▸ **Records for the task**
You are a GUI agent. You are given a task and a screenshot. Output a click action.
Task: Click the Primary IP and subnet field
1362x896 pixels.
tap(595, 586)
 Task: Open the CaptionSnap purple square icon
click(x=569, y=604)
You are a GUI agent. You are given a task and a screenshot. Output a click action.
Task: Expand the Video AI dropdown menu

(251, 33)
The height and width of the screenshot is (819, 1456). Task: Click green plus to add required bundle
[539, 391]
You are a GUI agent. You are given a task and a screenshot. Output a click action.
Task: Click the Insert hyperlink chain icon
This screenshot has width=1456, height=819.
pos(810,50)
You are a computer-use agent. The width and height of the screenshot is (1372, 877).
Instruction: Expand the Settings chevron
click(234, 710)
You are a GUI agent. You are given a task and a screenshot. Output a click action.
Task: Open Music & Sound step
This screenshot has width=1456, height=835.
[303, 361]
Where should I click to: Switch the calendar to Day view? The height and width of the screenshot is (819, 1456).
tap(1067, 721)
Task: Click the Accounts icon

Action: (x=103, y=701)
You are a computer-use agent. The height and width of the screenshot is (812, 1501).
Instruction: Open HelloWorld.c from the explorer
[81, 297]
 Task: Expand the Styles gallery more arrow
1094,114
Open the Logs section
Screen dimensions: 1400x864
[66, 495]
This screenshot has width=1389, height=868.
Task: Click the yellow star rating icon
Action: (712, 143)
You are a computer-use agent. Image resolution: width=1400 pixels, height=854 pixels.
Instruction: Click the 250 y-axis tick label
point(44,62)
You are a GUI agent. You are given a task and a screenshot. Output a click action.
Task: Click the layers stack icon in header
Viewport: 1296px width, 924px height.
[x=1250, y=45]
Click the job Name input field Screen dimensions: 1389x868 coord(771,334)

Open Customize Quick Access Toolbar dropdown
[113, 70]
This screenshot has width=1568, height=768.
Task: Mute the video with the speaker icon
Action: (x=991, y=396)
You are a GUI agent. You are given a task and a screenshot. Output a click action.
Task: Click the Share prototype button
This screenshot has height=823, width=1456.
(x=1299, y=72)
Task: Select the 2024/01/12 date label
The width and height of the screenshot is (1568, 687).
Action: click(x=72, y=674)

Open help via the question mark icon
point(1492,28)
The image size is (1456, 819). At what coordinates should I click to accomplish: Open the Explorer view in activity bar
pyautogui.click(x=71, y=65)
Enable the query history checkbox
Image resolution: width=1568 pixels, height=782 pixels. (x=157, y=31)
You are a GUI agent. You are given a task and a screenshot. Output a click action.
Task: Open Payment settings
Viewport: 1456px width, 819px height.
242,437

▸ **Exercise goal**
Taking the listing above line by line, say how many lines include the string "computer", and give only that number.

▸ **Result**
3